APE / OPINIÓN
Por MARIANO GONZÁLEZ – Fotos: ANA LAURA BEROIZ
(APe).- El secretario de Derechos Humanos de la provincia del Chaco, Juan Carlos Goya, volvió a disparar días atrás los dardos de un racismo que el Estado Provincial afila con paciencia.
En una entrevista telefónica, consultado sobre la presencia de familias comiendo de un basural, el funcionario afirmó que los indigentes “se sienten cómodos” en esa situación de comer de los contenedores, situación a la que retornan permanentemente a pesar de los esfuerzos del Estado Provincial de proveerles “seguridad alimentaria y albergue”.
Por si fuera poco, Goya terminó por entablar cierta conexión entre las condiciones de indigencia y lo que denominó “serias perturbaciones mentales”. Así, mediante una maniobra discursiva, aferrándose a la idea de insanidad de las personas que viven en esas condiciones y traspolando la problemática a cuestiones psíquicas y no sociales, intentó disipar las responsabilidades del Estado engolando la voz e invocando a La Libertad.
Esgrimir una aceptación cultural no deja de ser un juego de palabras en donde diluir la ausencia del Estado y derramar las culpas en un Otro, siempre tan cercano a la entelequia deshumanizante. Lo culturalmente aceptado tiene el velo de la naturalidad con la que nos paran frente a hechos no naturales; creados, aceptados y gestados desde los resortes y discursos del poder que rebotan en los arrabales del entramado del micropoder. Rebotan en la ínfima cotidianeidad que los reproduce de manera casi imperceptible.
Como supo decir el Loco de Turín (*), existe un pathos de distancia entre el que nombra y lo que se nombra. Ese pathos es el umbral que separa lo uno de lo otro. Separa La moral y la bondad de todo lo bajo y mundano, de todo lo plebeyo, de todo lo Otro. Nombrar es ese derecho señorial a crear “verdades”, valores y sentido común. No es otra cosa que la manifestación del poder de unos sobre otros.
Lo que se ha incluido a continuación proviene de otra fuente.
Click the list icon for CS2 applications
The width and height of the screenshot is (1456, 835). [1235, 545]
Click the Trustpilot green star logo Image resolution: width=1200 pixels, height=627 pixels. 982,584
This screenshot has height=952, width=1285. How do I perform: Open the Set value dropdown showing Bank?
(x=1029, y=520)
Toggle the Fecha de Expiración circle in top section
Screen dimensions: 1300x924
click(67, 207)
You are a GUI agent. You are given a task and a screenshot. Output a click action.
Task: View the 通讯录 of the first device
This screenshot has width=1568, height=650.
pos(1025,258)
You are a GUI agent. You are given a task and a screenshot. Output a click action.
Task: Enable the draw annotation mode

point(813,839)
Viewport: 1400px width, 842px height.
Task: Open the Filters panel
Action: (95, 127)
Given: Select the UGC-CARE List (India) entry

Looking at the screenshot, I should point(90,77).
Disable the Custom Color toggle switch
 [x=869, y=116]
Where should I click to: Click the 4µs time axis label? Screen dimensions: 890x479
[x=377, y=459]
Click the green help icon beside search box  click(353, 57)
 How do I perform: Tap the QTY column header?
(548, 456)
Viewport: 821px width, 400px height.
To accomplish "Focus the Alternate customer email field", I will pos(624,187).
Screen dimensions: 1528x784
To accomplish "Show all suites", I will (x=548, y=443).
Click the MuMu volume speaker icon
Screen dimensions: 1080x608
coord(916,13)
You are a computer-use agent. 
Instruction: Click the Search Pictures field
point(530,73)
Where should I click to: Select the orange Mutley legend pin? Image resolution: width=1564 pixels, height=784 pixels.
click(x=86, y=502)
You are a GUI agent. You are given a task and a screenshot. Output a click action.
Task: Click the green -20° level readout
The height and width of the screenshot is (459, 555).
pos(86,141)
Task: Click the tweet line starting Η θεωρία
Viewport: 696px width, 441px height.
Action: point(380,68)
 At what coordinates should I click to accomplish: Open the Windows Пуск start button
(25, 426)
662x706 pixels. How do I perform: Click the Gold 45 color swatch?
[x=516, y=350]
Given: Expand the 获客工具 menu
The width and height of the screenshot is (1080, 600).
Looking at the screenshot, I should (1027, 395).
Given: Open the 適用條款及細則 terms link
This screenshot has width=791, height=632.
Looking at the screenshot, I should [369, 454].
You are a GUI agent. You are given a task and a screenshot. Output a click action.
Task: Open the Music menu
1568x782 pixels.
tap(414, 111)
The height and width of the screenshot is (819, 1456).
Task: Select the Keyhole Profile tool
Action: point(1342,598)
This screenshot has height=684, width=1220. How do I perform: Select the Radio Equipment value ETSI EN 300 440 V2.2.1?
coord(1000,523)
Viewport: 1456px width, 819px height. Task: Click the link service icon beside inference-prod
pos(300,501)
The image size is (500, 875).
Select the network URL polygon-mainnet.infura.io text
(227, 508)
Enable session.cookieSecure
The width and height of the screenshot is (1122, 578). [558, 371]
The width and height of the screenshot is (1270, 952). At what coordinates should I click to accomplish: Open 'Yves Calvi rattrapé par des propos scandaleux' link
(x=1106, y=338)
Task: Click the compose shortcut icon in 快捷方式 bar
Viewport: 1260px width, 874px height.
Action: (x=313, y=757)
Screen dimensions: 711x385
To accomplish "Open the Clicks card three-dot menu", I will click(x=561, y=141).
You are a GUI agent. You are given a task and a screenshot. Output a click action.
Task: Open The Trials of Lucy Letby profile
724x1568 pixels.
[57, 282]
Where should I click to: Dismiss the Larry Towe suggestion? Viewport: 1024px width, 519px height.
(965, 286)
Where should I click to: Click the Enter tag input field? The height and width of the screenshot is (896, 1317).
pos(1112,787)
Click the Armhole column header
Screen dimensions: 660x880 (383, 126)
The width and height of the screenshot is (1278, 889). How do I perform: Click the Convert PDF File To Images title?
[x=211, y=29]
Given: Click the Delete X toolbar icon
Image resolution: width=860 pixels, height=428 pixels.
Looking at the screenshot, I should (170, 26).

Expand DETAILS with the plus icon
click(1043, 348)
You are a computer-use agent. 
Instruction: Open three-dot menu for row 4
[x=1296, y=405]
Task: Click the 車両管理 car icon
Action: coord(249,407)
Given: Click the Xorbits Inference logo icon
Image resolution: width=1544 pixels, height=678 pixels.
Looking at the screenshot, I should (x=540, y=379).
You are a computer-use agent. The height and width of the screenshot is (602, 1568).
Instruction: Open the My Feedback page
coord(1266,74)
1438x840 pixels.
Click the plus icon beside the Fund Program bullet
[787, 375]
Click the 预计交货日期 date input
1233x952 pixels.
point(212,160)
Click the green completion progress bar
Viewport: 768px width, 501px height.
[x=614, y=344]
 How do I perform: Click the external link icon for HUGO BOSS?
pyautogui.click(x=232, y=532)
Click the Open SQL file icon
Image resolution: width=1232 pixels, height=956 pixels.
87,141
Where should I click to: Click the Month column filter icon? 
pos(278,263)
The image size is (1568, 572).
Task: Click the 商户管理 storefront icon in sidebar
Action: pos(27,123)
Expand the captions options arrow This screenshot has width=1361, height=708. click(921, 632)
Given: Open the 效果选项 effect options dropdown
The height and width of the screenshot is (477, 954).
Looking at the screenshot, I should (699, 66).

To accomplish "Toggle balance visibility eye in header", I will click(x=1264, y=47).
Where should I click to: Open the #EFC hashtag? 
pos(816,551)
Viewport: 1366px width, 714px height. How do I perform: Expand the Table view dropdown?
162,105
Del poder de unos de constituir a lo Otro.
Tras el telón de los discursos de subjetivación sobre la vagancia, la comodidad de comer en los basurales, los deseos de trabajos informales para no perder concesiones asistenciales se ocultan las sombras taciturnas de la precarización, la falta de acceso a una vivienda digna, los salarios de miseria, el clientelismo, el dominio de los cuerpos y las instituciones normalizadoras hijas del encierro subterráneo. Se esconden así bajo la alfombra de los discursos, no sólo los cuerpos sucios y hacinados sino también la pobreza estructural de un sistema que no hace más que expulsar hacia los márgenes los desechos humanos que produce. Cuando el funcionario, amparado en su autoridad moral invierte las culpas mediante sus discursos, no está más que ejerciendo su poder de colonizar subjetividades, de constituir e instaurar esas “verdades” sobre lo Otro.
Los niños que patean y revuelven los basurales, habituados a soñar con tesoros imposibles por entre el plástico que aún conservan los aromas de la sorpresa imaginan pequeños mundos donde otros sólo ven caos y podredumbre. Son, siempre, los únicos capaces de construir nuevos universos por entre los escombros de éste. Esos niños, buscando entre la basura los restos de un juguete, las sobras de una cena o el recuerdo de un abrazo lejano, no encuentran jamás en los hedores del basural las libertades que engalana Goya con sus labios y que niega con su codo. Sin embargo no claudicará la búsqueda; sólo desde la mirada tierna y pícara de la niñez podremos crear nuevos valores que nos den la ternura para vencerle el brazo a la lógica del amo y a su poder de nombrarnos.
(*) Friedrich Nietzsche era conocido como “el loco de Turín”.